Wybierając się na lokalny ryneczek po świeże warzywa, jesteśmy przekonani, że pochodzą z polskich pól. Okazuje się, że większość nowalijek sprzedawanych obecnie jest sprowadzana z innych krajów. Takie warzywa, mimo soczystych kolorów, nie mają wielu witamin, za to zawierają mnóstwo chemii!
Wiadomo, że w supermarketach większość warzyw jest sprowadzana z innych krajów, np. ogórki są z Hiszpanii i Maroka, a pomidory głównie z Holandii i Hiszpanii. Najlepiej więc udać się na bazar, aby kupić polskie zdrowe nowalijki.
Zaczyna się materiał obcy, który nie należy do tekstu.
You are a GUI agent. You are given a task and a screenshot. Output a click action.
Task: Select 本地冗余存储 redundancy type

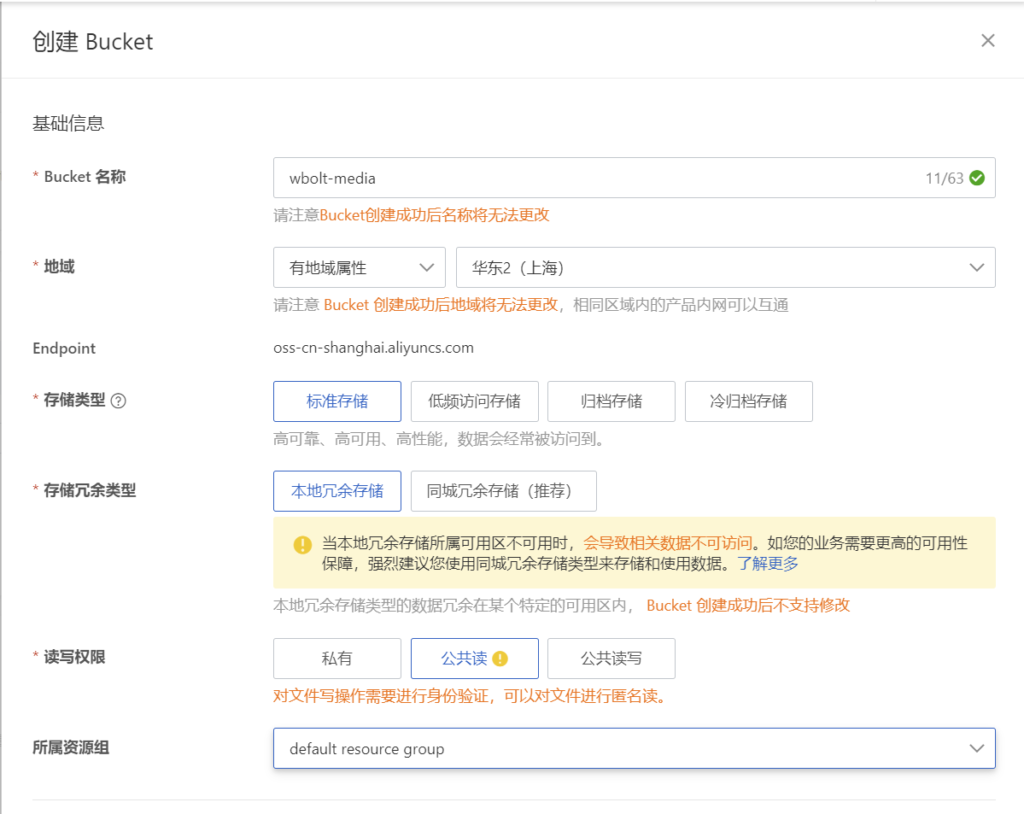tap(337, 491)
Jednak i tam sprzedawcy nie oferują jeszcze polskich pomidorów, ogórków czy ziemniaków, chociaż powoli nasze rodzime nowalijki zaczynają się już pojawiać. Sprzedawcy wolą kupować warzywa na giełdzie, gdzie teraz nadal królują te sprowadzane z ciepłych krajów. Te nowalijki, zanim trafią do Polski, uprawiane są na sztucznych nawozach, a podczas transportu dodatkowo są szprycowane chemią w celu konserwacji. Taka rzodkiewka czy sałata to nie bomba witaminowa, lecz chemiczna. – Zwłaszcza te młode warzywa, które pojawiają się w sklepach bardzo wcześnie, hodowane są zazwyczaj w szklarniach, bez dostępu do światła słonecznego, mogą też zawierać szkodliwe substancje, jak np. azotany czy sztuczne nawozy – mówi Agata Machalla, dietetyk Naturhose Poznań.